→ **Requirement**:
Keep to one stretch of the data below, the lines from the one with "Where should I" up to and including the one with "Open 渠道推广 in", and return that stretch exactly.

→ **Task input**:
[Start of section]

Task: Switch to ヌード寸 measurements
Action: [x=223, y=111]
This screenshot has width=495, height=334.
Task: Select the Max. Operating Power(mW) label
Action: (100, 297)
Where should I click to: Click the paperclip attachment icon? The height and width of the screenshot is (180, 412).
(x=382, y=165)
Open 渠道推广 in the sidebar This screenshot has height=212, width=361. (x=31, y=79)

[End of section]
[Start of section]

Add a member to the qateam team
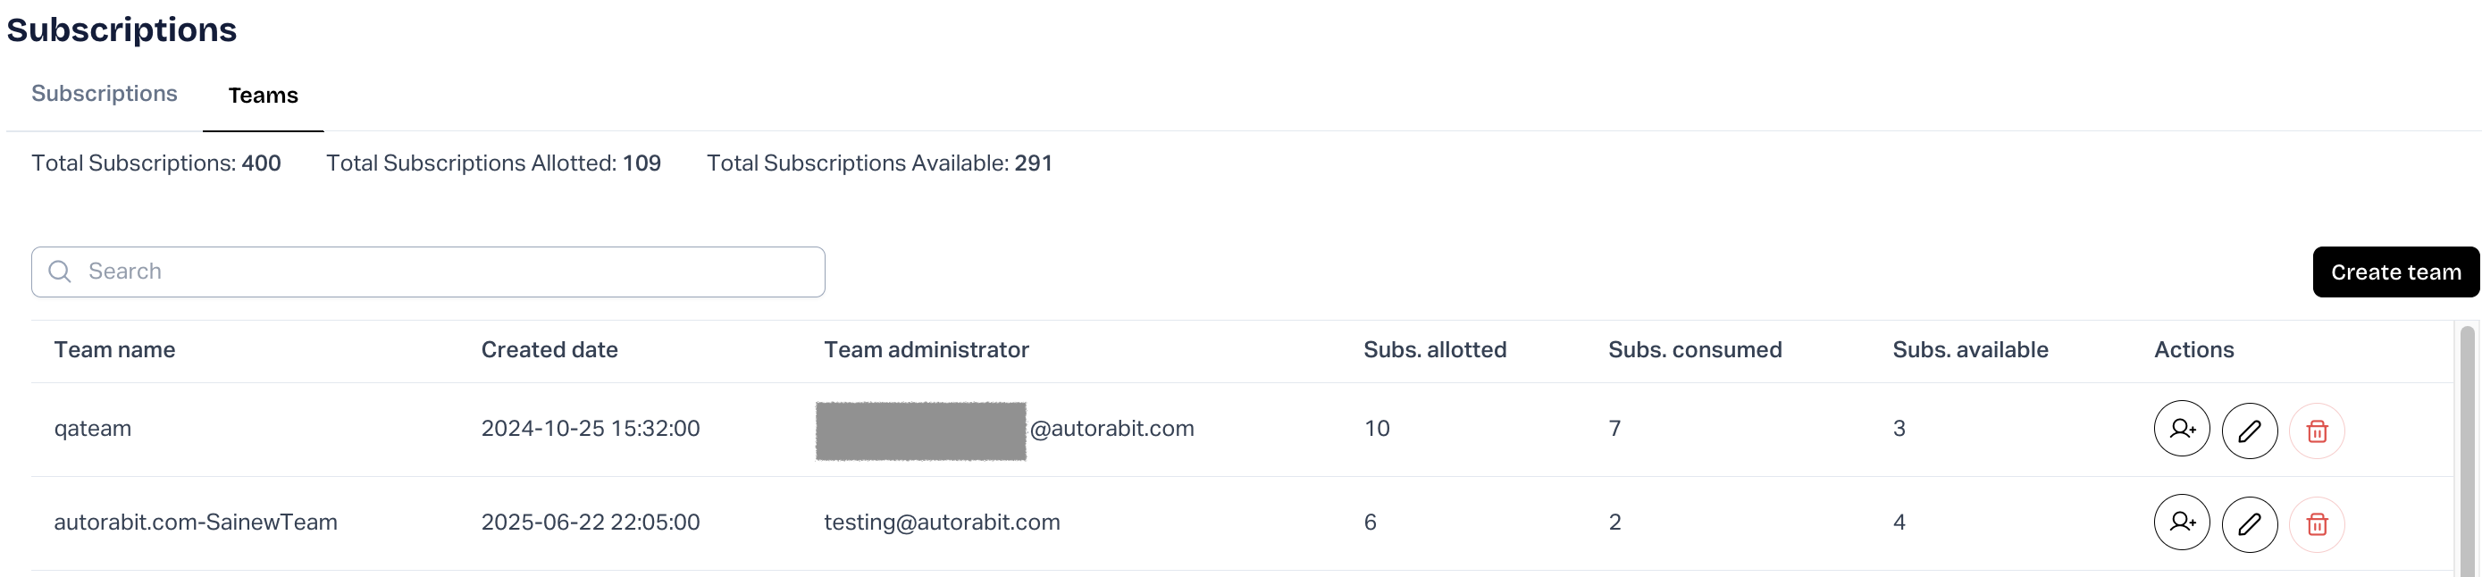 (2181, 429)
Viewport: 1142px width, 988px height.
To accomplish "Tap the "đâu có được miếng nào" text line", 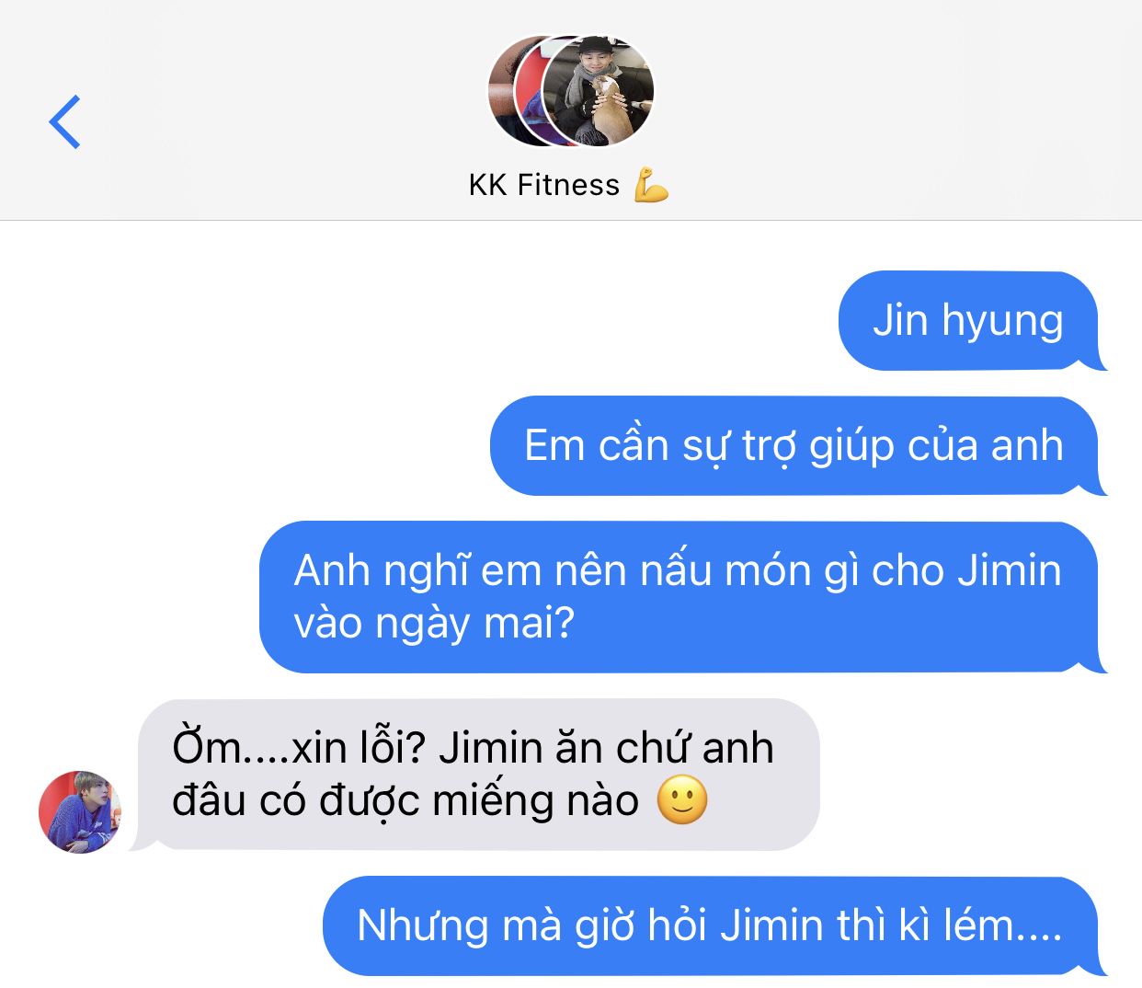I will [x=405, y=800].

[End of section]
[Start of section]

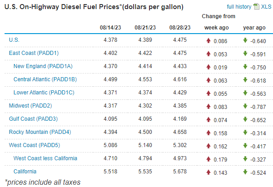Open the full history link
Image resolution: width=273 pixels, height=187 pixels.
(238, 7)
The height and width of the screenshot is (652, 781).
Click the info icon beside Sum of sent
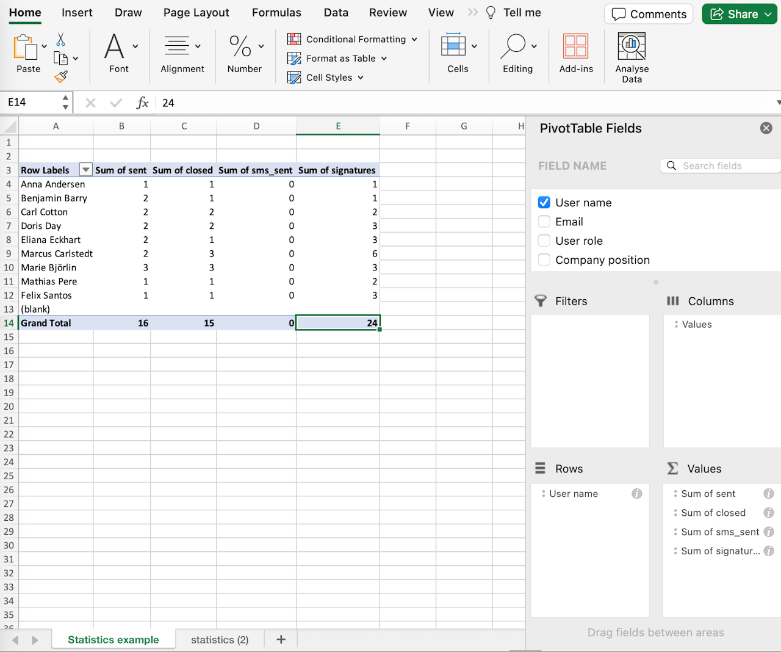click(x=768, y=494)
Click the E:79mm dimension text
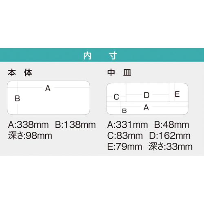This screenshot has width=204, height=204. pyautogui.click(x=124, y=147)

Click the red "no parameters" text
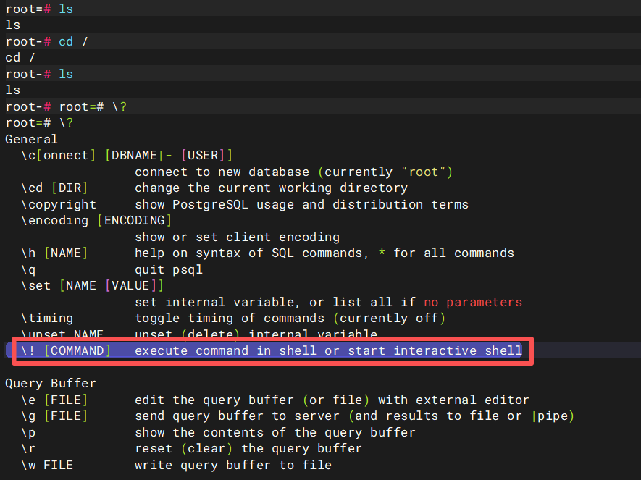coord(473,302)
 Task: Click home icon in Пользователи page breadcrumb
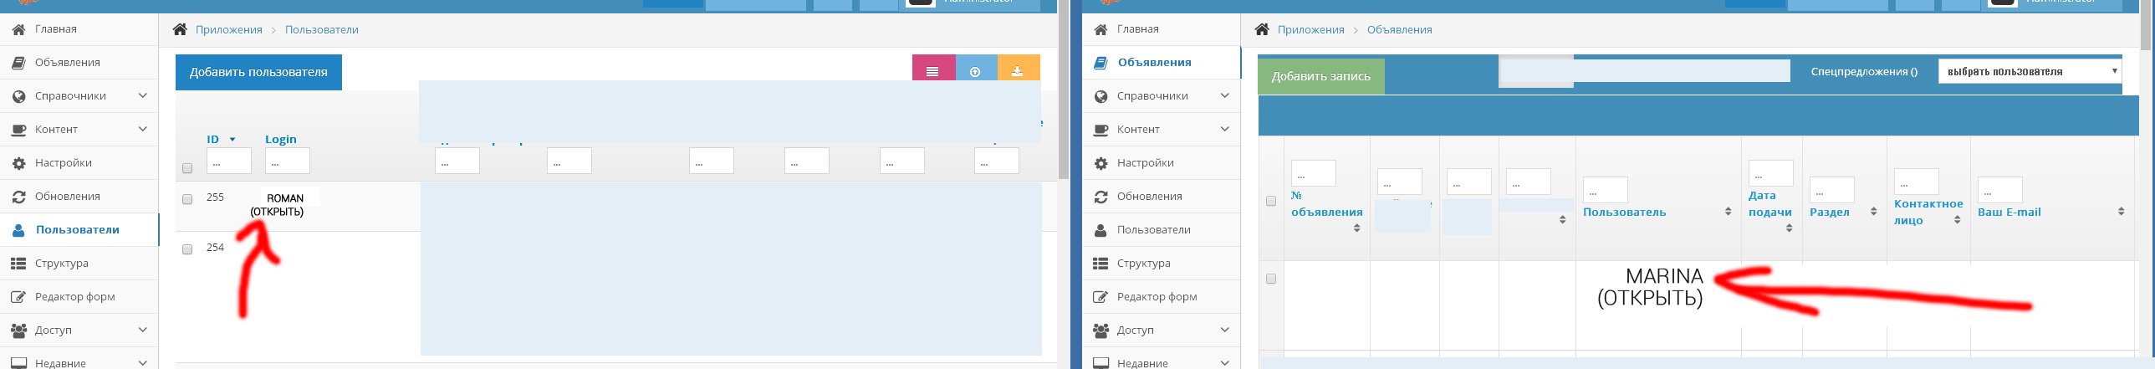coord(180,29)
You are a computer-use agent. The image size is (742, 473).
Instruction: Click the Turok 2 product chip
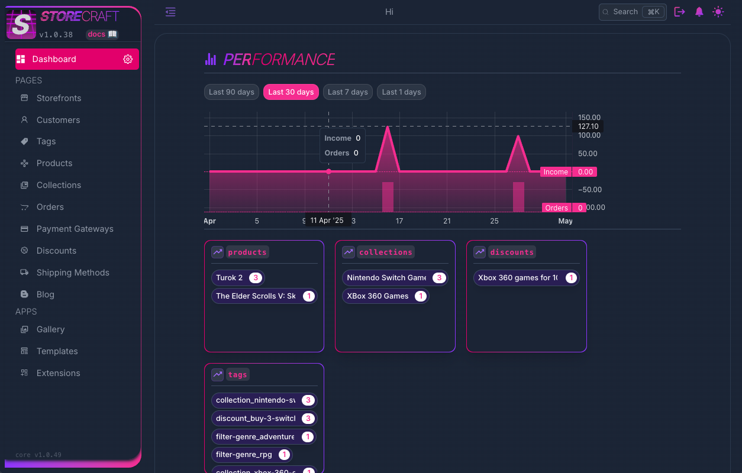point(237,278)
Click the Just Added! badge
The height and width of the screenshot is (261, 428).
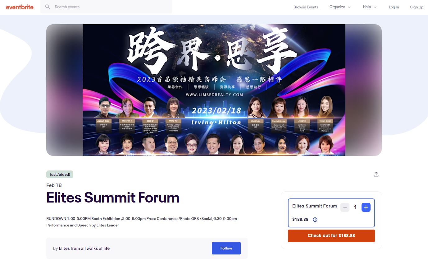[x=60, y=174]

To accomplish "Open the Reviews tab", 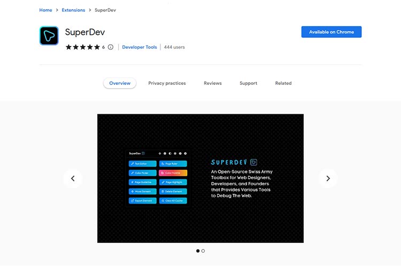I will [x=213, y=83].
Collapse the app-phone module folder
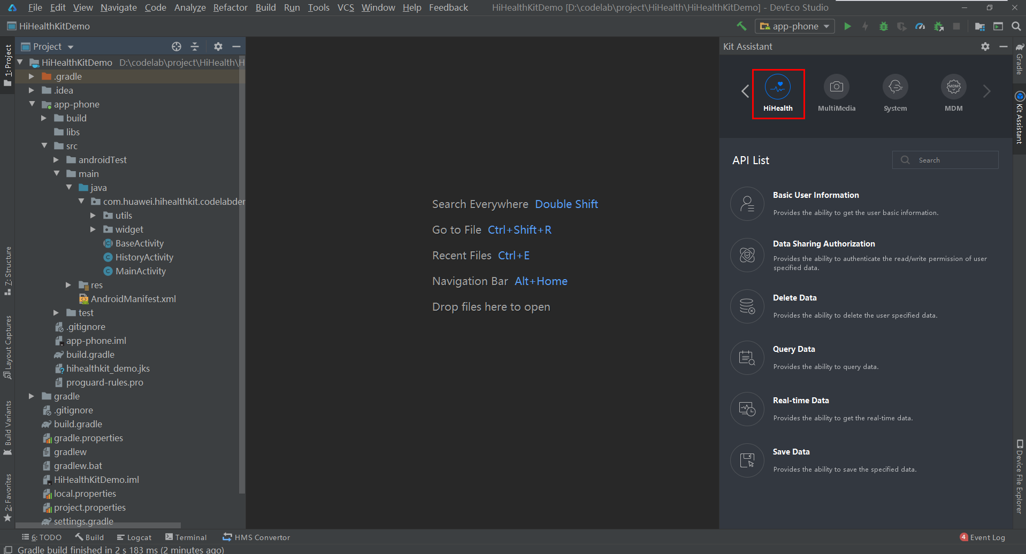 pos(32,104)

[End of section]

→ **Your solution**:
Where should I click to: Click the paperclip attachment icon? The height and width of the screenshot is (180, 412).
(x=382, y=165)
Open 渠道推广 in the sidebar This screenshot has height=212, width=361. (x=31, y=79)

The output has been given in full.